Exigente con uno mismo, tolerante con los demás.

Tolerante con uno mismo, exigente con los demás.

Tolerante con uno mismo, tolerante con los demás.

Exigente con uno mismo, exigente con los demás.

Estas son las distintas actitudes vitales. La primera es la más sabiamente humana. La última es, en mi opinión, la peor.

44

La idea del destino presidió la Antigüedad y se prolongó durante siglos bajo el nombre cristiano de Providencia. Hasta que llegó Napoleón y dijo: el destino es la política. Hoy existe la sospecha de que el destino es el mercado.

No es que los antiguos creyesen en el destino, es que lo veían ahí, como vemos el Sol.

45

El escritor no puede pensar en otros destinatarios de su obra más que en aquellos que se le parecen. Si escribe para convencer a extraños, será un vendedor, un político. El escritor auténtico escribe siempre to the happy few.

Preguntar a un escritor, de los de verdad, por qué escribe es como preguntar a un niño por qué juega.

46

Llamo escritor de verdad al que lleva dentro de sí la fuente de la creación, a diferencia del que husmea tendencias o consulta con el editor antes de ponerse a escribir.

El escritor de verdad adapta para sí la máxima de los antiguos navegantes (Navigare necesse est, vivere no est necesse): Escribir es necesario; vivir no es necesario.

47

Las artes viven todavía en la era romántica. Por lo que parece, la subjetividad ha acabado devorando a la objetividad.

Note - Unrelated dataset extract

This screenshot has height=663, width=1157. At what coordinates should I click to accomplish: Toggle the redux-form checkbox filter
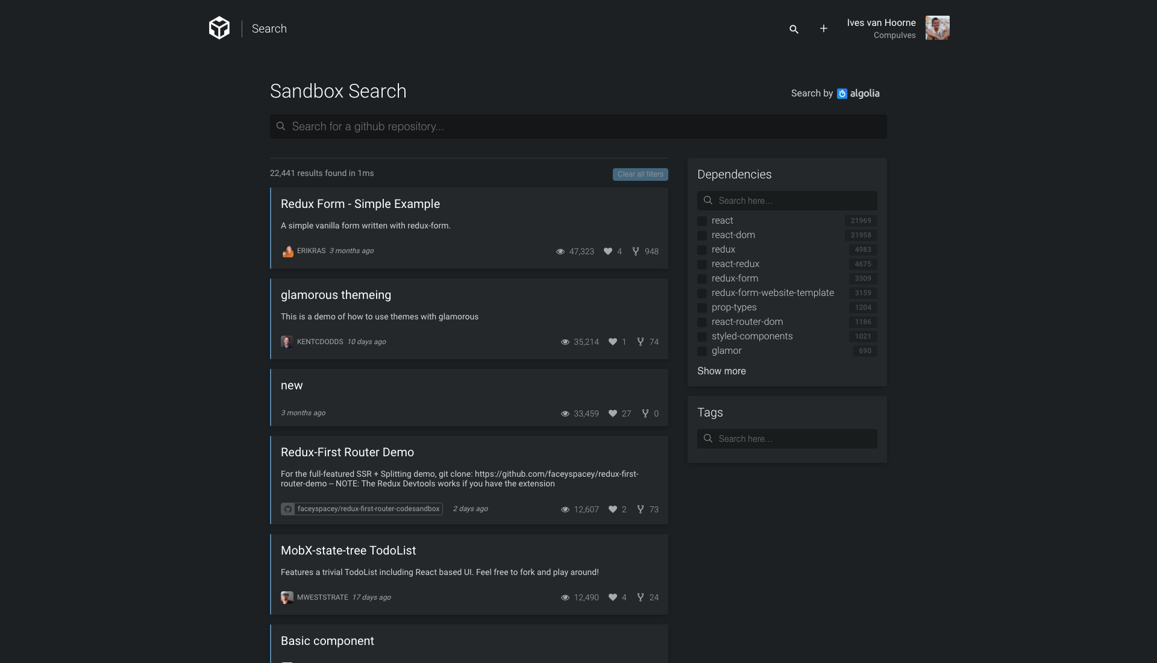point(701,278)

El que escribe solo “para expresarse” será un buen “expresador”, no un artista. El arte es otra cosa, de la que forma parte aquella objetividad casi olvidada.

48

Una novela es un objeto verdadero; un relato histórico es, en su mayor parte, fantasía.

Es mucho más honrado, y más certero, escribir una novela que especular sobre las intimidades de personas reales.

49

La fuerza de la moda o de las tendencias dominantes es siempre más poderosa que la de los códigos vigentes.  

La razón nada puede contra el dictado de los tiempos. Es la lucha entre la pálida abstracción del pensamiento y la fuerza torrencial de la vida.